Beaucoup d'écrivains ont parlé de leur mère, mais René Frégni le fait avec ses mots à lui, des mots sensibles, pudiques, pleins de tendresse pour celle qui est, d'après lui, la seule personne qui l'a aimé tel qu'il était. Il le lui rend bien cet amour infini, dans ce bel hommage. Il a trouvé les mots justes pour nous parler de cet amour particulier qui unit une mère à son enfant, même devenu grand.
Bien entendu, comme dans tous les romans de l'auteur, il fait référence à sa vie personnelle, là il nous parle de sa séparation douloureuse avec sa femme et de la solitude qui fait si mal, mais aussi de l'amour qu'il porte à Marilou, sa fille.
Il évoque aussi les partages qu'il a pu avoir avec certains détenus.
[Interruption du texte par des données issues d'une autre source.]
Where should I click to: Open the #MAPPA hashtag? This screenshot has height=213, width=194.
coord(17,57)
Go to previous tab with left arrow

L'histoire de Jacky par exemple, nous donne à lire une scène déchirante lorsque la femme de ce détenu, ne pouvant plus en supporter davantage, est venue une dernière fois au parloir avec sa fille lui dire adieu.
René Frégni n'a pas son pareil pour nous faire entrer dans sa vie intime sans pathos, en toute simplicité, et nous en ressortons bouleversés car il touche à ce que nous avons de plus profond en nous, parfois bien enfoui. Quand l'amour n'est pas là, il lui reste les mots...et quels mots !
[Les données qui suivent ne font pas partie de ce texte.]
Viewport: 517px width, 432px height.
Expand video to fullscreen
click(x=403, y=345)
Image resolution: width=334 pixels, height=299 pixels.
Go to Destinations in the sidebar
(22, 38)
C'est un très beau livre. Comme dans tous ses romans ou récits, la vie est là, la nature nous invite à nous émerveiller de chaque petite chose qu'elle nous offre, et notre enfance finalement n'est pas si loin même si nous avançons en âge. Il suffit de lui tendre la main.
C'est un livre intense car très court (140 p.) et encore une fois, c'est une belle découverte car je ne l'avais jamais lu.
Prix Paul Léautaud 1998.
Je me devais de vous le présenter au lendemain de la Fête des mères...et cette semaine d'ailleurs, je vous présenterai deux autres romans sur le thème des relations mère-enfant.
Écrire c'est aimer sans la peur épuisante d'être abandonné. Seules les mères et l'écriture ne nous abandonnent jamais. Chaque cahier qui s'ouvre est un berceau calme et blanc. Chaque cahier fait de nous un enfant.
Tous les mots ne sont pas dans les dictionnaires. Les vrais mots sont dans le regard d'une maman, dans son sourire...
Je vais tourner une nouvelle page, poser ma tête sur mon cahier de draps blancs. Les mots viendront bientôt construire des châteaux de rêves.
Là-bas, sur les ailes déployées de l'horizon, sur les grandes ailes blanches de sa tendresse, elle devient l'été, la pluie, le temps. Et chaque jour un peu plus je sens que je me rapproche d'elle, et je deviens ce qu'elle est devenue : la lumière et le vent.